A high-utilization “floating pipeline” trading at an asset discount—where equity upside hinges on orderly deleveraging and a successful 2026 refinancing in a tightening Brazil shuttle-tanker market.
Overview
KNOT Offshore Partners LP (KNOP) is a NYSE-listed master limited partnership formed in 2013 to own and operate a fleet of modern, high-spec DP2 shuttle tankers that transport crude from offshore production units (notably FPSOs) to onshore terminals. The partnership’s model is closer to infrastructure than commodity shipping: revenue is primarily generated under long-term fixed-rate time charters (and select bareboat charters), producing high cash-flow visibility and limited direct sensitivity to oil price swings.
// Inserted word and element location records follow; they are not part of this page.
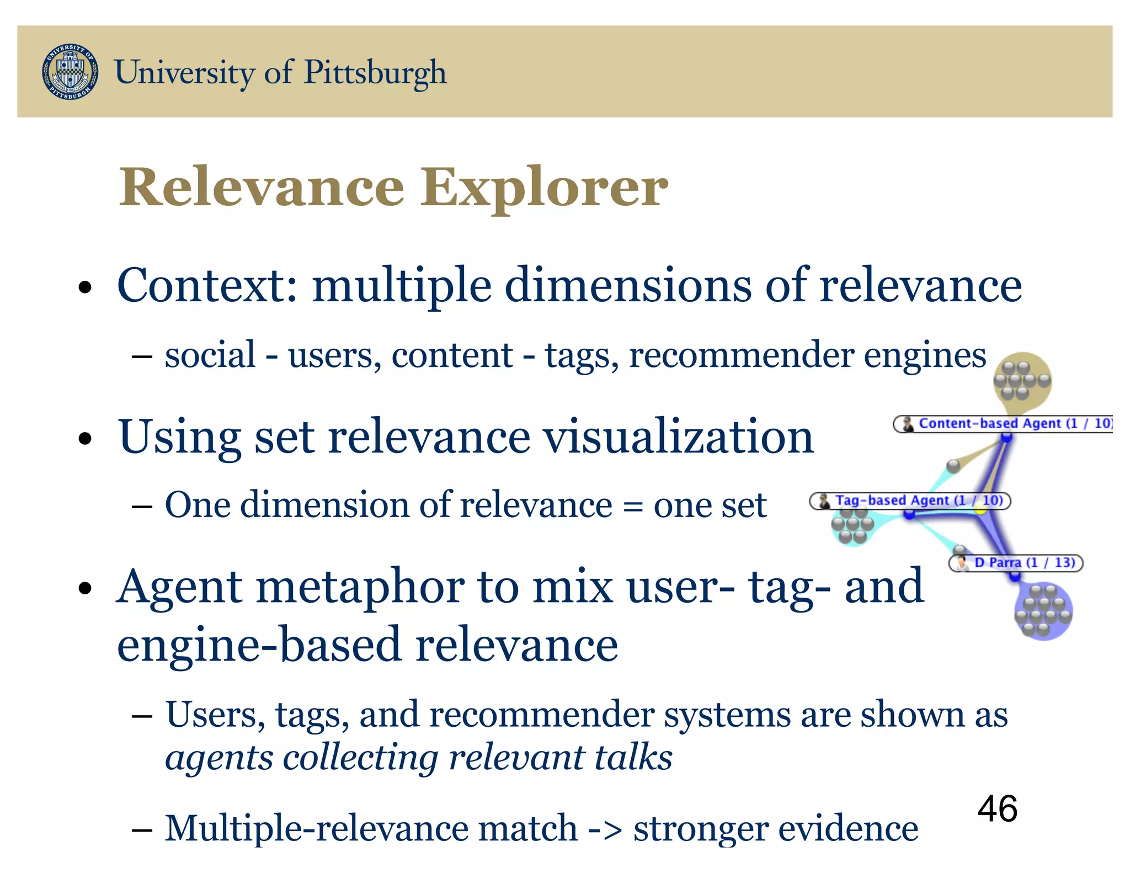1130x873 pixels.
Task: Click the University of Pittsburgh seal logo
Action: (71, 72)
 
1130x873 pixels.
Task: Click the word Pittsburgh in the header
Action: (375, 73)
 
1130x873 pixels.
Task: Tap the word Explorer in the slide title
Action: (545, 188)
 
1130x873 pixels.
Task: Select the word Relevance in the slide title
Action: (262, 188)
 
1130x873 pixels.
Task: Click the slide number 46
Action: (997, 809)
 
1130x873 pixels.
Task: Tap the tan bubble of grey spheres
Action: (1022, 381)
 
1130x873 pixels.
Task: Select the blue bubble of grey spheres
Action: (1043, 611)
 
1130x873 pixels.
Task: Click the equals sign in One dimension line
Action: (632, 505)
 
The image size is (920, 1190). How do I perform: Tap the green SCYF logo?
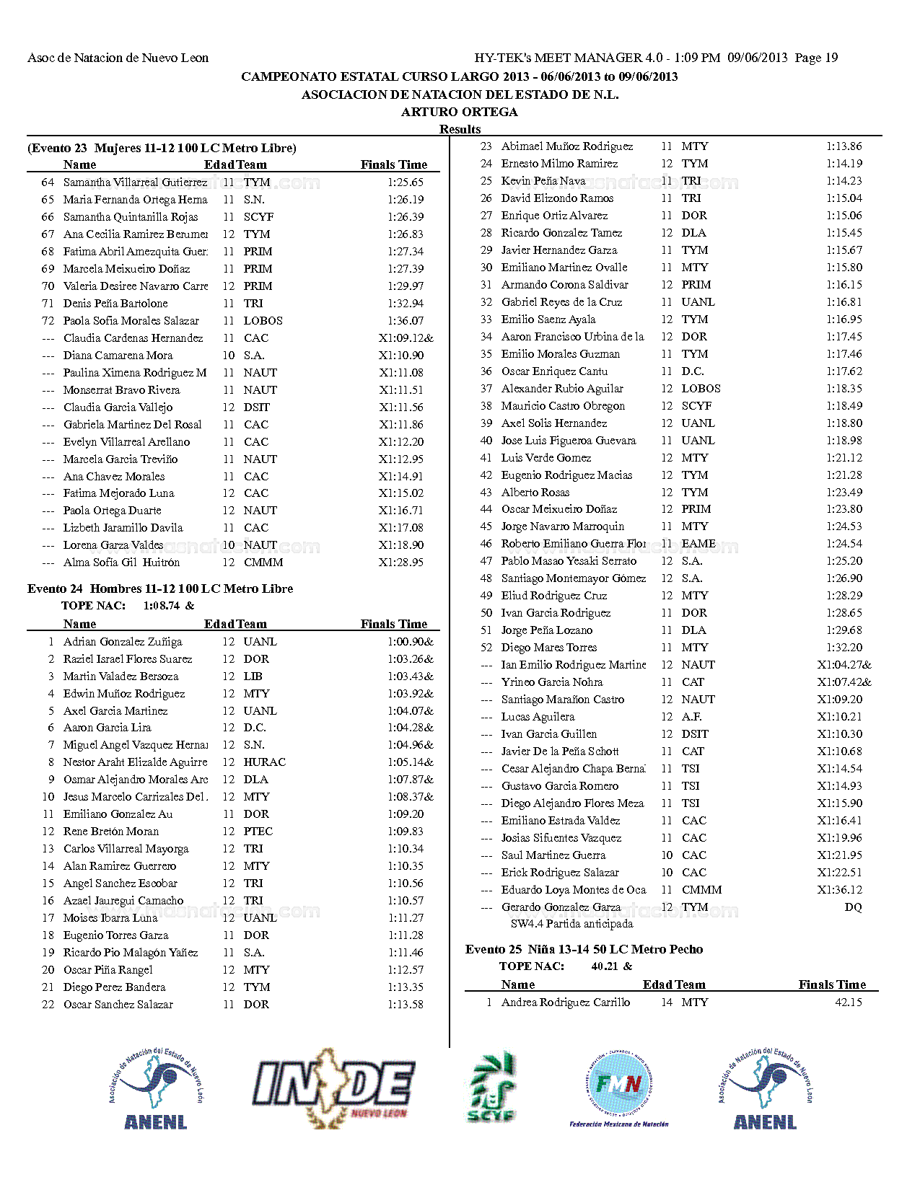click(x=491, y=1088)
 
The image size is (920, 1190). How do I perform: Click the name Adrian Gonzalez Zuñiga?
click(x=123, y=642)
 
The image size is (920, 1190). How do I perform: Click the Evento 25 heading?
click(x=584, y=949)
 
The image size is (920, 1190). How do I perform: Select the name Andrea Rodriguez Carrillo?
click(x=565, y=1002)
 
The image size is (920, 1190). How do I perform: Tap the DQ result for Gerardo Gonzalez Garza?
click(x=853, y=907)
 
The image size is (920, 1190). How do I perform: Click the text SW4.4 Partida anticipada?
click(x=571, y=924)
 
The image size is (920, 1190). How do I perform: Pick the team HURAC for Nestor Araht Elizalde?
click(x=264, y=762)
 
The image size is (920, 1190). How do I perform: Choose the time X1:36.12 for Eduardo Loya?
click(x=839, y=890)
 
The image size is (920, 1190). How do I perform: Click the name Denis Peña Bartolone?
click(x=115, y=304)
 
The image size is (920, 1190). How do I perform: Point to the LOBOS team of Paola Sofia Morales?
click(x=263, y=321)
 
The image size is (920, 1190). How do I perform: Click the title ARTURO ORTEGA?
click(x=460, y=112)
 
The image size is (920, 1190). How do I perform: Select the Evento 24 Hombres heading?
click(x=160, y=589)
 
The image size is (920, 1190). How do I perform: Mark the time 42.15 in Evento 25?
click(x=848, y=1002)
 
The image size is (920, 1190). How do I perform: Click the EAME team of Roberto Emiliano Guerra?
click(x=698, y=544)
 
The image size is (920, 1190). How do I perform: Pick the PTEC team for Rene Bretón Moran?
click(x=258, y=832)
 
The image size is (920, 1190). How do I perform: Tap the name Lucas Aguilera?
click(x=538, y=717)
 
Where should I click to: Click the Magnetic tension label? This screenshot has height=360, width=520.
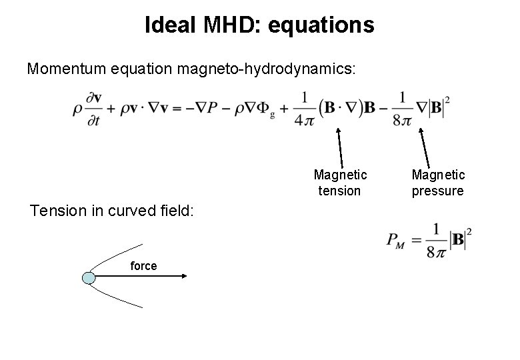click(x=340, y=183)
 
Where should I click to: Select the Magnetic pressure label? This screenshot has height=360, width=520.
click(x=438, y=183)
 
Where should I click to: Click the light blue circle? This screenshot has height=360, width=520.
click(x=89, y=277)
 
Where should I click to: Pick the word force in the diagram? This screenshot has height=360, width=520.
click(x=143, y=266)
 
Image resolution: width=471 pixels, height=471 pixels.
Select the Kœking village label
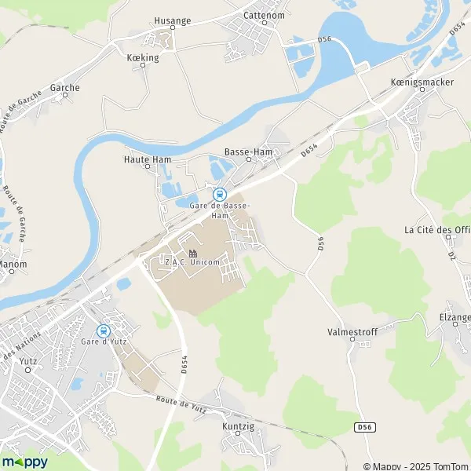(x=142, y=57)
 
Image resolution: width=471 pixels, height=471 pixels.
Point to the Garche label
(x=64, y=88)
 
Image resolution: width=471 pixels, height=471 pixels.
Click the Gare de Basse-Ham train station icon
(x=219, y=194)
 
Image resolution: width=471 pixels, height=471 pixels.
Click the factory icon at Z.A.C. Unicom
(x=192, y=253)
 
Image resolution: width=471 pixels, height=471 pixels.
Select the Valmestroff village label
(x=352, y=332)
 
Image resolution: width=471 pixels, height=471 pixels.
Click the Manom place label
(x=13, y=265)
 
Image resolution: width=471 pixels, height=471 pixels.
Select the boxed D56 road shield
(x=362, y=427)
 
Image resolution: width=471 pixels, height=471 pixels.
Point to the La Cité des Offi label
(x=436, y=230)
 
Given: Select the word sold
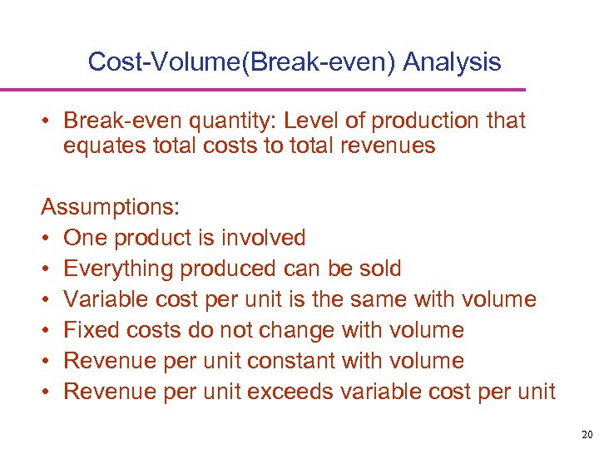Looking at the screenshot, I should pyautogui.click(x=380, y=269).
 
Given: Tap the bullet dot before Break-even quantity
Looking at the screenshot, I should pyautogui.click(x=47, y=122).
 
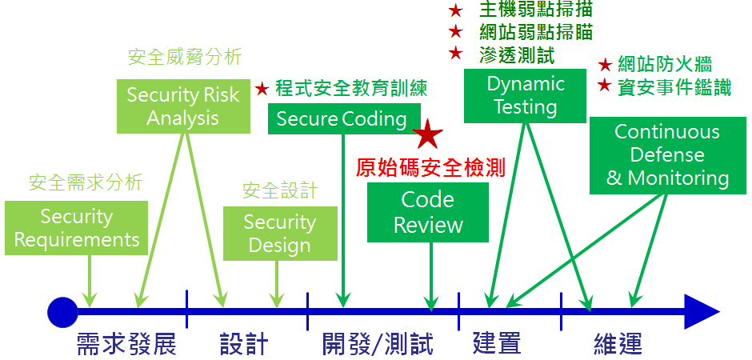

As of early 2026, KNOP operates 19 shuttle tankers (average age ~10 years) serving blue-chip counterparties such as Petrobras, Equinor, Shell, and TotalEnergies, supported by a strong reliability record (near-99.5% scheduled utilization in 2025). Strategically, KNOP is in a transition phase after cutting distributions in 2023 to prioritize deleveraging; a sponsor take-private proposal at $10/unit was terminated in March 2026, keeping the equity public but highlighting governance/valuation tension. The near-term focus is securing late-2026 refinancing while benefiting from a tightening Brazilian shuttle tanker market and a heavily contracted forward schedule (majority of 2026 already secured).